Content starts

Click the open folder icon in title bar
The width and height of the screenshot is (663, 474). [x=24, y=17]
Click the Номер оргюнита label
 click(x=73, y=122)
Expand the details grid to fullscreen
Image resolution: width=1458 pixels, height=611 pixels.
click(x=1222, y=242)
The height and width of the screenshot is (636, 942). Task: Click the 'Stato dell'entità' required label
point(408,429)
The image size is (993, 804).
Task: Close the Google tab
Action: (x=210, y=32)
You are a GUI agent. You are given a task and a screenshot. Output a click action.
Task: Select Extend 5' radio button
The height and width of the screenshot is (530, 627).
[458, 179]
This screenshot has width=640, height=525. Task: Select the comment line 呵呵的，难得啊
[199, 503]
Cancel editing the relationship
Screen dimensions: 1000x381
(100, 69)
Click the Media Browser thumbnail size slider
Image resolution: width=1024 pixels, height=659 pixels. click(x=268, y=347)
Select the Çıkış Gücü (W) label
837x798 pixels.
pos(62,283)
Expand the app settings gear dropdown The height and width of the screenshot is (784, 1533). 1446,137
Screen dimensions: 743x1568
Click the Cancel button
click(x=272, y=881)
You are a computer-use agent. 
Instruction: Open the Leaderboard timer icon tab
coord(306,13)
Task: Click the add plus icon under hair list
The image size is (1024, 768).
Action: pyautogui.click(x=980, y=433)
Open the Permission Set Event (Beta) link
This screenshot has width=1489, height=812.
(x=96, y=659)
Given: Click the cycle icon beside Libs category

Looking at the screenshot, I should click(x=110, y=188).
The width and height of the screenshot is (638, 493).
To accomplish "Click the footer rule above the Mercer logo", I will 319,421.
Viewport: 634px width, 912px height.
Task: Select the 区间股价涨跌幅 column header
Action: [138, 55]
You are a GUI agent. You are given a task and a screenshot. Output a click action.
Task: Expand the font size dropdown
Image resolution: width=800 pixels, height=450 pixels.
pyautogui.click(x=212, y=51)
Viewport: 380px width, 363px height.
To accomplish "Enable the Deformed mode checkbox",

Content ends

* **Exercise prompt**
All the records above need to be transcribed exactly and in full.

* **Answer**
Click the open folder icon in title bar
The width and height of the screenshot is (663, 474). [x=24, y=17]
Click the Номер оргюнита label
 click(x=73, y=122)
Expand the details grid to fullscreen
Image resolution: width=1458 pixels, height=611 pixels.
click(x=1222, y=242)
The height and width of the screenshot is (636, 942). Task: Click the 'Stato dell'entità' required label
point(408,429)
The image size is (993, 804).
Task: Close the Google tab
Action: (x=210, y=32)
You are a GUI agent. You are given a task and a screenshot. Output a click action.
Task: Select Extend 5' radio button
The height and width of the screenshot is (530, 627).
[458, 179]
This screenshot has width=640, height=525. Task: Select the comment line 呵呵的，难得啊
[199, 503]
Cancel editing the relationship
Screen dimensions: 1000x381
(100, 69)
Click the Media Browser thumbnail size slider
Image resolution: width=1024 pixels, height=659 pixels. click(x=268, y=347)
Select the Çıkış Gücü (W) label
837x798 pixels.
pos(62,283)
Expand the app settings gear dropdown The height and width of the screenshot is (784, 1533). 1446,137
Screen dimensions: 743x1568
Click the Cancel button
click(x=272, y=881)
You are a computer-use agent. 
Instruction: Open the Leaderboard timer icon tab
coord(306,13)
Task: Click the add plus icon under hair list
The image size is (1024, 768).
Action: pyautogui.click(x=980, y=433)
Open the Permission Set Event (Beta) link
This screenshot has width=1489, height=812.
(x=96, y=659)
Given: Click the cycle icon beside Libs category

Looking at the screenshot, I should click(x=110, y=188).
The width and height of the screenshot is (638, 493).
To accomplish "Click the footer rule above the Mercer logo", I will 319,421.
Viewport: 634px width, 912px height.
Task: Select the 区间股价涨跌幅 column header
Action: [138, 55]
You are a GUI agent. You are given a task and a screenshot. Output a click action.
Task: Expand the font size dropdown
Image resolution: width=800 pixels, height=450 pixels.
pyautogui.click(x=212, y=51)
Viewport: 380px width, 363px height.
To accomplish "Enable the Deformed mode checkbox",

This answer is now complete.